Read La tía Julia y el escribidor Online

Authors: Mario Vargas Llosa

Tags: #Narrativa

La tía Julia y el escribidor (4 page)

—Basta de soguita, flojonazos —Coco, aunque estaba levantando pesas con Perico y el Negro Humilla, no los perdía de vista y les llevaba el tiempo—. Tres series de sit ups. Sobre el pucho, fósiles.

Los abdominales eran la prueba de fuerza del doctor Quinteros. Los hacía a mucha velocidad, con las manos en la nuca, en la tabla alzada a la segunda posición, aguantando la espalda a ras del suelo y casi tocando las rodillas con la frente. Entre cada serie de treinta dejaba un minuto de intervalo en que permanecía tendido, respirando hondo. Al terminar los noventa, se sentó y comprobó, satisfecho, que había sacado ventaja a Richard. Ahora sí sudaba de pies a cabeza y sentía el corazón acelerado.

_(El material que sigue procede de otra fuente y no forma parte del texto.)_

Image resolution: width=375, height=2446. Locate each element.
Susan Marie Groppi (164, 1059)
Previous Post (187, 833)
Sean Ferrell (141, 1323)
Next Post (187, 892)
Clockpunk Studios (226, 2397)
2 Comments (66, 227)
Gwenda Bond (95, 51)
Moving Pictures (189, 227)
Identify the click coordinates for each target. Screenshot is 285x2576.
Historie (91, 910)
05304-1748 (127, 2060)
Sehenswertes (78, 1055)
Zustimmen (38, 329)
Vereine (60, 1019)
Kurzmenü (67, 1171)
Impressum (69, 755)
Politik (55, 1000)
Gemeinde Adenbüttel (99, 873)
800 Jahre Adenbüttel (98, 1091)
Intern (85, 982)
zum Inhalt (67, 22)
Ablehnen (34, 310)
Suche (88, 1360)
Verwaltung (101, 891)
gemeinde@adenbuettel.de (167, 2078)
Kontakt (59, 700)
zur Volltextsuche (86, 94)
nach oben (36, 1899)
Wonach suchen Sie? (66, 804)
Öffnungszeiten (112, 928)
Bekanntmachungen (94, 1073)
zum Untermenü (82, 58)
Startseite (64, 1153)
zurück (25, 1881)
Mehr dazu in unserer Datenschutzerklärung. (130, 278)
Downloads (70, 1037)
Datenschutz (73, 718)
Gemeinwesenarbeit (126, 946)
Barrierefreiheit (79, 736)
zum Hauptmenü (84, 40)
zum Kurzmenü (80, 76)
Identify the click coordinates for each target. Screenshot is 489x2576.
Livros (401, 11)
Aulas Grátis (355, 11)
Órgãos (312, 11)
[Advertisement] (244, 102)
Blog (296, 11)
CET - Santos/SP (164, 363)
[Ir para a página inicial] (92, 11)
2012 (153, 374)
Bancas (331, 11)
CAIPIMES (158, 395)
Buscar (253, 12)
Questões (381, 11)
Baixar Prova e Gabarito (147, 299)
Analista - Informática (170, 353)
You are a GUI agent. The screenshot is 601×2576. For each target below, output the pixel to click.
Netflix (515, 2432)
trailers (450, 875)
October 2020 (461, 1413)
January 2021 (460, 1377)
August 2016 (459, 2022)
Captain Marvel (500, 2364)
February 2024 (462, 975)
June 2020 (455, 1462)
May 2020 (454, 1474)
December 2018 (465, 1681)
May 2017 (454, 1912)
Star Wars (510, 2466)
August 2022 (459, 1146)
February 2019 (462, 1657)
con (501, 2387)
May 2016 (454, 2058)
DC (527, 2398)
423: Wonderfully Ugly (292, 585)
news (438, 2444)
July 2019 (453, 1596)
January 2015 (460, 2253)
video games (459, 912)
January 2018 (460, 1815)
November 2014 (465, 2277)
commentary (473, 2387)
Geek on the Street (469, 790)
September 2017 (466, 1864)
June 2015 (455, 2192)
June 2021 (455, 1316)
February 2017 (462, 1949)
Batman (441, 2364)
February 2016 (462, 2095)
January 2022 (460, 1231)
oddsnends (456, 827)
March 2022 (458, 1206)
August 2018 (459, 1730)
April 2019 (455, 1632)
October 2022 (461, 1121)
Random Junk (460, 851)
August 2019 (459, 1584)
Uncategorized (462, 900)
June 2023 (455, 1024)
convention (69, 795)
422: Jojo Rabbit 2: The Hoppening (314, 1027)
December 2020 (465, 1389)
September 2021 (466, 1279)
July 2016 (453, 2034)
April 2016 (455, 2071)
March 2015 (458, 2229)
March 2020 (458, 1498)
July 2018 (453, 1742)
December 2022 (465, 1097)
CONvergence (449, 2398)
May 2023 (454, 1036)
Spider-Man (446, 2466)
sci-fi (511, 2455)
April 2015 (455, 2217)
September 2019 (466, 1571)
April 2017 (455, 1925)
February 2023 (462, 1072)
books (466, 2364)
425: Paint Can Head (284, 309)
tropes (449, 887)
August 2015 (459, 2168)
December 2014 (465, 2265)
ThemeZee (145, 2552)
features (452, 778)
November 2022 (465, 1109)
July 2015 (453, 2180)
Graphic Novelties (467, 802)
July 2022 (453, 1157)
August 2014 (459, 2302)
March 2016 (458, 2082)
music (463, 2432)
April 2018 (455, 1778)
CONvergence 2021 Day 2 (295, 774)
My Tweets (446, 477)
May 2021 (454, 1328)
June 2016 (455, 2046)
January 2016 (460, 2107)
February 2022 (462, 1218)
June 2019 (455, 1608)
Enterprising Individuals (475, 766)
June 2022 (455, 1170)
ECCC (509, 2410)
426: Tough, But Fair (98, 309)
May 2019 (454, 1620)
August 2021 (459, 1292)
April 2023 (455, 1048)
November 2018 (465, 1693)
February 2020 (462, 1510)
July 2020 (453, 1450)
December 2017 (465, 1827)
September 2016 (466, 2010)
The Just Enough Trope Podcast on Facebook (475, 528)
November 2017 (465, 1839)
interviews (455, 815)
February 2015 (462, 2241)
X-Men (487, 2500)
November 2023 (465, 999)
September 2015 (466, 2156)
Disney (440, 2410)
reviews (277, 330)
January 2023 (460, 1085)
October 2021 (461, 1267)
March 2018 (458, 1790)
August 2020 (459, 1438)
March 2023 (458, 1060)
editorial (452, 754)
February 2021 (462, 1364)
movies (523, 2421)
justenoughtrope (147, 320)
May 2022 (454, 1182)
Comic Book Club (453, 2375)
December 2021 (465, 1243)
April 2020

—No acabo de entender por qué se casa Elianita con el Pelirrojo Antúnez —se oyó decir a sí mismo, de pronto—. ¿Qué le ha visto?

Fue un acto fallido y se arrepintió al instante, pero Richard no pareció sorprenderse. Jadeando —acababa de terminar los abdominales— le respondió con una broma:

—Dicen que el amor es ciego, tío.

—Es un excelente muchacho y seguro que la hará muy feliz —compuso las cosas el doctor Quinteros, algo cortado—. Quería decir que, entre los admiradores de tu hermana, estaban los mejores partidos de Lima. Mira que basurearlos a todos para terminar aceptando al Pelirrojo, que es un buen chico, pero tan, en fin...

—¿Tan calzonudo, quieres decir? —lo ayudó Richard.

—Bueno, no lo hubiera dicho con esa crudeza —aspiraba y expulsaba el aire el doctor Quinteros, abriendo y cerrando los brazos—. Pero, la verdad, parece algo caído del nido. Con cualquier otra sería perfecto, pero a Elianita, tan linda, tan viva, el pobre le llora. —Se sintió incómodo con su propia franqueza—. Oye, no lo tomes a mal, sobrino.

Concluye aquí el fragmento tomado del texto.